• [WHAT TO DO]
Whichever lines of the material contain "price", copy each of them.

• [EXERCISE DATA]
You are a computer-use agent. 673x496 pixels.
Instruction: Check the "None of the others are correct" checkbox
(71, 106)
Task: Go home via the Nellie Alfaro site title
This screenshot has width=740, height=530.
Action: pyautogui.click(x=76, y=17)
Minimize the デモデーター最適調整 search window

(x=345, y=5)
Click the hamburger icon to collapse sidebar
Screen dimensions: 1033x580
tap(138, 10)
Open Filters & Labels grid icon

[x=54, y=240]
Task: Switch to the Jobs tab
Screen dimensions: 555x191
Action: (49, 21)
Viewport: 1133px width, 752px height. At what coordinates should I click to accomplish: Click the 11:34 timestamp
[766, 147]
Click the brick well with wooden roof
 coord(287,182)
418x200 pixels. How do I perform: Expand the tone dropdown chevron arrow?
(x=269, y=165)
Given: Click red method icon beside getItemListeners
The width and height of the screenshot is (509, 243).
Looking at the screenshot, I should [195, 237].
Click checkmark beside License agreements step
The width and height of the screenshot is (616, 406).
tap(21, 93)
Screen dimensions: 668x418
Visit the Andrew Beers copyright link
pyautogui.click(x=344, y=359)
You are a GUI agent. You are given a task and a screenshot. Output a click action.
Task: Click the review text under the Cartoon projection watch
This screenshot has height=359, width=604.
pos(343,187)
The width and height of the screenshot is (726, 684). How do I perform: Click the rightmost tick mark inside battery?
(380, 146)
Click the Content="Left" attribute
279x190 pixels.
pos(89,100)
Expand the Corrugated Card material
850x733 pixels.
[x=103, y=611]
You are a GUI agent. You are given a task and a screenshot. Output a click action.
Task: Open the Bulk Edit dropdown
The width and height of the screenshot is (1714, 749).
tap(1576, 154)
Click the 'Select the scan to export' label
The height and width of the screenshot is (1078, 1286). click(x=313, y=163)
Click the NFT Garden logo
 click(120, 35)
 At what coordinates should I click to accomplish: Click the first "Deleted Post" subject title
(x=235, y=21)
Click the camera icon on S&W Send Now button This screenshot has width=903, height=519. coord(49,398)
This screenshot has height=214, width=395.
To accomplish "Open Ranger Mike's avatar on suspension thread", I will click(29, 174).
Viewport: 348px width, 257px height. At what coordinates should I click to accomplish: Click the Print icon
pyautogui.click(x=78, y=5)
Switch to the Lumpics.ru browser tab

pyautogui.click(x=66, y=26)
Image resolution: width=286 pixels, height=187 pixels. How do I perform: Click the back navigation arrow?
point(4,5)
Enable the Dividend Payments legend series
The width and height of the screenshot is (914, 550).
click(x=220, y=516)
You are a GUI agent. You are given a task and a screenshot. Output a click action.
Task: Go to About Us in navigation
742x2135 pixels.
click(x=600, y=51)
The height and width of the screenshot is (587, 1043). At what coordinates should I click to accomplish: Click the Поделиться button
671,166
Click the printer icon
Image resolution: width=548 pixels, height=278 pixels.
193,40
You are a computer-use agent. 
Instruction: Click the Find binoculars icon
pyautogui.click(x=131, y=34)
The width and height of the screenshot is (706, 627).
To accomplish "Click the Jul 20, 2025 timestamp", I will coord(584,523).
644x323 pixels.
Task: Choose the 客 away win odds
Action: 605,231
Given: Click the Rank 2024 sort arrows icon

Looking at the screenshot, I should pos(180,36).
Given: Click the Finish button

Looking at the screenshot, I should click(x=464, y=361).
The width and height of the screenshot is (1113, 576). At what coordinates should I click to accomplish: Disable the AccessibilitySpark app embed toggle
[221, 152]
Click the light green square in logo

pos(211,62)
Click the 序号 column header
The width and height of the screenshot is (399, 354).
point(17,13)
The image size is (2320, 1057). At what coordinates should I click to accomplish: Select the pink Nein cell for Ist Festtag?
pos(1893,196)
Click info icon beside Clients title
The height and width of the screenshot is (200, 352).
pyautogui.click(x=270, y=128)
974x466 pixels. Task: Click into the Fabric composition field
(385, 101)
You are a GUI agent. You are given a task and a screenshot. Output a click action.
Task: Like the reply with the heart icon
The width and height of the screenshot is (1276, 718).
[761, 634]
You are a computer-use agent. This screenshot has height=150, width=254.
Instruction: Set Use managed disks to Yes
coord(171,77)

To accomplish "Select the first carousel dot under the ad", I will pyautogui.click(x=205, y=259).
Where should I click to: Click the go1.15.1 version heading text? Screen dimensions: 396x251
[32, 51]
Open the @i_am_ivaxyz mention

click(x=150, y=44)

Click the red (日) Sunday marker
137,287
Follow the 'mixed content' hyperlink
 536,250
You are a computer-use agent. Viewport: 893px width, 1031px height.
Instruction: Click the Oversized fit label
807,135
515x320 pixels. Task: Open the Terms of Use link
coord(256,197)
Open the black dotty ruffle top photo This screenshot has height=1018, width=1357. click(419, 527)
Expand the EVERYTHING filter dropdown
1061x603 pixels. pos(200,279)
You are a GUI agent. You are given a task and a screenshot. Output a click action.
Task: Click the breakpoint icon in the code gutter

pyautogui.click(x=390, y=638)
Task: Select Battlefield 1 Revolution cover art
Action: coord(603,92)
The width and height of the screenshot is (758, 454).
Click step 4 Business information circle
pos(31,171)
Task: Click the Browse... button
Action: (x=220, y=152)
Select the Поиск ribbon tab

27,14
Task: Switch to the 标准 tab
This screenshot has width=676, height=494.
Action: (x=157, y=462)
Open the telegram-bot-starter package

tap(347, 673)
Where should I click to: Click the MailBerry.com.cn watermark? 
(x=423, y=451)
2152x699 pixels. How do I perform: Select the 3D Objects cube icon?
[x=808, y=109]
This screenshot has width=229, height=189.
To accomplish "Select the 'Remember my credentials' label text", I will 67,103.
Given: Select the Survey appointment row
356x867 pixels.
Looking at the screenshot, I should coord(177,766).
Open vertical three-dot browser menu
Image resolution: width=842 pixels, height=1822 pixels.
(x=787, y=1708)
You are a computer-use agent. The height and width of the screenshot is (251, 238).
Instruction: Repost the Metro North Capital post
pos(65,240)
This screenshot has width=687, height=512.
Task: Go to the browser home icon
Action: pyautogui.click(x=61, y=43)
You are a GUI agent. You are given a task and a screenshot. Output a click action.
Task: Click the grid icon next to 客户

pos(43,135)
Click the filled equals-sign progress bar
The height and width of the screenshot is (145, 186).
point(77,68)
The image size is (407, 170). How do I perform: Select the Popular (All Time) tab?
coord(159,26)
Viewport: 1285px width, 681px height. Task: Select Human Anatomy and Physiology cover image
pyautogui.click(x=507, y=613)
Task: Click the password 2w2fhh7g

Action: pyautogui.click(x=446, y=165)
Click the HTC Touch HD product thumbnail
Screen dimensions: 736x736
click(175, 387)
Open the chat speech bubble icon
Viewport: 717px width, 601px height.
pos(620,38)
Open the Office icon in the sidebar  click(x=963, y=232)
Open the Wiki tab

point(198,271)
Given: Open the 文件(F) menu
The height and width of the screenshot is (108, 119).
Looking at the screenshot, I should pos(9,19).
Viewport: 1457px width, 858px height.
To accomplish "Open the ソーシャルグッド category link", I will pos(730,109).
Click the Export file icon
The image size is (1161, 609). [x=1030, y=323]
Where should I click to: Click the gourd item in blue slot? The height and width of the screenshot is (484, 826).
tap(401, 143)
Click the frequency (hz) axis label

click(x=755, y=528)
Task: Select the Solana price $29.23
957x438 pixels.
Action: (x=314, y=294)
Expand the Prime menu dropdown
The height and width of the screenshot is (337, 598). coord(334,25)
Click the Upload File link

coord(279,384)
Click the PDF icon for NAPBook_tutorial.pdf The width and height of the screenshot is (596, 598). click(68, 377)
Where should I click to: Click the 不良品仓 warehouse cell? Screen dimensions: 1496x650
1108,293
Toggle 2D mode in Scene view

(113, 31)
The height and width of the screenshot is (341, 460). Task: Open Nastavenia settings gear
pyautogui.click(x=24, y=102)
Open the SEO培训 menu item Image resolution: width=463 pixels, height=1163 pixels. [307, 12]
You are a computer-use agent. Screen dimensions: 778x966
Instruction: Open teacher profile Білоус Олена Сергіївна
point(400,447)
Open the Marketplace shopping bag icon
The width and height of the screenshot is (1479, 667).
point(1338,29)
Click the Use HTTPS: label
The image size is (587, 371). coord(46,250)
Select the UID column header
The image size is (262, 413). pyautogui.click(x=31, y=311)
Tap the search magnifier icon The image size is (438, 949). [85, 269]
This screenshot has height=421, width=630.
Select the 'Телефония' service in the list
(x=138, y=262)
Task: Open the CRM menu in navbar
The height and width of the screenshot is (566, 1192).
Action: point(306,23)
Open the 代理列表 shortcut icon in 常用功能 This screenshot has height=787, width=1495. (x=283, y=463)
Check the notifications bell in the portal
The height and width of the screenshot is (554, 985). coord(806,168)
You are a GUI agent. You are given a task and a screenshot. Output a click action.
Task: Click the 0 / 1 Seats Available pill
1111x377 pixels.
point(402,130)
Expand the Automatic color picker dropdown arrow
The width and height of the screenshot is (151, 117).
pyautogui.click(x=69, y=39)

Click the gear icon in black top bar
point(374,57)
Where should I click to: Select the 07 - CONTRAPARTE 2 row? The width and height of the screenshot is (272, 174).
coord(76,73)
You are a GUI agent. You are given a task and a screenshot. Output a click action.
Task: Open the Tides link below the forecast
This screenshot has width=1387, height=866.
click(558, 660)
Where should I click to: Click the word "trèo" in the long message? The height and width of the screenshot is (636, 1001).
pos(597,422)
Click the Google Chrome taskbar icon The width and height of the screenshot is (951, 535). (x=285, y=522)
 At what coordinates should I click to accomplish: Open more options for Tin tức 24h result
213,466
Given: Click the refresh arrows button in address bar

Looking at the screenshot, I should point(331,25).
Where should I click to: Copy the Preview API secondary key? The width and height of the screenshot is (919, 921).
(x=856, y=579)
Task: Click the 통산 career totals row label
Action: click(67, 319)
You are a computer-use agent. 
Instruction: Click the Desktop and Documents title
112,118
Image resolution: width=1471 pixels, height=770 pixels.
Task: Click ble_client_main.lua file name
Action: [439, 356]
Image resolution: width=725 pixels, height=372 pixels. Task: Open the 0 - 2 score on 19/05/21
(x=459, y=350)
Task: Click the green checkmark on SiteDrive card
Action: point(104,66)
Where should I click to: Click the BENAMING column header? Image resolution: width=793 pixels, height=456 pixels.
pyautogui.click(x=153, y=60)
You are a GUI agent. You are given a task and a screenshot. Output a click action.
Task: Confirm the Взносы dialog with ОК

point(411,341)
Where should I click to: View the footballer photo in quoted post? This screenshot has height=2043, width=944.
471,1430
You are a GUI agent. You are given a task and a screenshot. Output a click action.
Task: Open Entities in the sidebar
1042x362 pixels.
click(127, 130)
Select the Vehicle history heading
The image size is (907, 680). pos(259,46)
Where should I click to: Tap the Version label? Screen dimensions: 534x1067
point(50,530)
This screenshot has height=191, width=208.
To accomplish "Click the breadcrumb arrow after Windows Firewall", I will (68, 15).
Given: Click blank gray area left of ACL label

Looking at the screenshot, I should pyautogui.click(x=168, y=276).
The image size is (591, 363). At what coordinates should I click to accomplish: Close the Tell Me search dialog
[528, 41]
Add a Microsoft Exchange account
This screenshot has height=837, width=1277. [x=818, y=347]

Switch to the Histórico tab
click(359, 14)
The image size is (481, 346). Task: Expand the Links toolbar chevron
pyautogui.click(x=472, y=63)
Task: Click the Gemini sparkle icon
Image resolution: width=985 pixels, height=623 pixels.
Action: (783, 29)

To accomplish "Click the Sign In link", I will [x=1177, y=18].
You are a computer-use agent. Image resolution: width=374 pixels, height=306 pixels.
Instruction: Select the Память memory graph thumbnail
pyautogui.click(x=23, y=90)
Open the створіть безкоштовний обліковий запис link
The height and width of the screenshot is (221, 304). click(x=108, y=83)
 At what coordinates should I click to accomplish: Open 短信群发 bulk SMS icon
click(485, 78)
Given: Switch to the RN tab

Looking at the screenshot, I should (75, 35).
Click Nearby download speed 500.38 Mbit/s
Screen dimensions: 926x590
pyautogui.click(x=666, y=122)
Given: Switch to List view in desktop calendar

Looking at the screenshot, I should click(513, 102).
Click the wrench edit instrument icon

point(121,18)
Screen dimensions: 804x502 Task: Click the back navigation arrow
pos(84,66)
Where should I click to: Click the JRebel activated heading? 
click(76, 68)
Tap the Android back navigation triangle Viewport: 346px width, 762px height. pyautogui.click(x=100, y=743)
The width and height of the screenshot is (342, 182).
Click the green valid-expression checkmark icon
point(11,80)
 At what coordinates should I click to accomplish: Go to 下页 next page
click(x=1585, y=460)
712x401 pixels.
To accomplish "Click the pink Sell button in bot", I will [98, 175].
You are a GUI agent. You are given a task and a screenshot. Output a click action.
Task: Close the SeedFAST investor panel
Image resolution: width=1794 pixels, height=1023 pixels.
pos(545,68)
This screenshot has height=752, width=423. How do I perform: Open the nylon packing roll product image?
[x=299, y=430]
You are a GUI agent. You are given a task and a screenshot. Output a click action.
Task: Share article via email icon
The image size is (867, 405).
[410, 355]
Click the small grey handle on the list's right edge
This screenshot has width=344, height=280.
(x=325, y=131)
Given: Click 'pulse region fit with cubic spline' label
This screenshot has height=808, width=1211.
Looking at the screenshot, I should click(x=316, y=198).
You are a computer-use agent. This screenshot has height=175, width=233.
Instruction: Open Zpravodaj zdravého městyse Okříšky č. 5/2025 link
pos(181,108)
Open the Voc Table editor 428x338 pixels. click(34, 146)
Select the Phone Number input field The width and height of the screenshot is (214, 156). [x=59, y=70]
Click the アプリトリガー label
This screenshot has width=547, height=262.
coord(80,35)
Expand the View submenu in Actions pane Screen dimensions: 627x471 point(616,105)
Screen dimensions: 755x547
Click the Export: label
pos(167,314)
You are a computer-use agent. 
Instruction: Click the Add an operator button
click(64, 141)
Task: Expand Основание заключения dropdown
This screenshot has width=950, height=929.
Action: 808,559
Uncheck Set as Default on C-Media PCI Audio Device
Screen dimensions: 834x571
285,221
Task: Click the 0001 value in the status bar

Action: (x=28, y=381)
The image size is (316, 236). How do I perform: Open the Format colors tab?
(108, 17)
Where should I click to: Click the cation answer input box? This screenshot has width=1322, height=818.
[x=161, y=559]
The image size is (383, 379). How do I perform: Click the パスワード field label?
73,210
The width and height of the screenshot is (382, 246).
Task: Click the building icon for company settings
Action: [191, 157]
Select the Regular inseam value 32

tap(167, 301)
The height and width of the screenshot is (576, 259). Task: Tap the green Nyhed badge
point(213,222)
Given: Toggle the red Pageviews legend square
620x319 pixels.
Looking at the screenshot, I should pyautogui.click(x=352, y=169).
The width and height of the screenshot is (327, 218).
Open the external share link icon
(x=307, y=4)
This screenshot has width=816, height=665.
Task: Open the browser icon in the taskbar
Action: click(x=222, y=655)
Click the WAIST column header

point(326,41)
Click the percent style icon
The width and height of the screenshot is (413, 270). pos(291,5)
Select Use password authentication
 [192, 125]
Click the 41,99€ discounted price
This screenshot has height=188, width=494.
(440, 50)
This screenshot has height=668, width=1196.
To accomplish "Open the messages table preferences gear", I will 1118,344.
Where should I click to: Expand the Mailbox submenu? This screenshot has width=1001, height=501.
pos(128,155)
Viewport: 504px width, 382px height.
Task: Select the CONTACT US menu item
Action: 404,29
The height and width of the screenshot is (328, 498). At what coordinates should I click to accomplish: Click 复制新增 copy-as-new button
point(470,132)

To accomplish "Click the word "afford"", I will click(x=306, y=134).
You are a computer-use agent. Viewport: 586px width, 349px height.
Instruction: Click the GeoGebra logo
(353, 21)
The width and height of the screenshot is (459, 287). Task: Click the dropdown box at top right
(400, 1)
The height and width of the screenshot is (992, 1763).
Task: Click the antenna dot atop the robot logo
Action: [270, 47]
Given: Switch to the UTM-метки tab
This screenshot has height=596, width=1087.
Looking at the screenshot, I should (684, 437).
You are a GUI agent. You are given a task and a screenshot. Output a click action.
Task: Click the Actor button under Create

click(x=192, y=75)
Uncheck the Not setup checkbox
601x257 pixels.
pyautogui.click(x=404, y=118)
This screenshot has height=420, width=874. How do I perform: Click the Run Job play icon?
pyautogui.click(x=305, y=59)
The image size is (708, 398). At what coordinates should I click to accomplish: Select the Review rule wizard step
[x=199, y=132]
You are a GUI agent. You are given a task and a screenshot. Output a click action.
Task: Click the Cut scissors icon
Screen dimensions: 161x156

• [THE ANSWER]
Task: Select the Solana price $29.23
Click the 41,99€ discounted price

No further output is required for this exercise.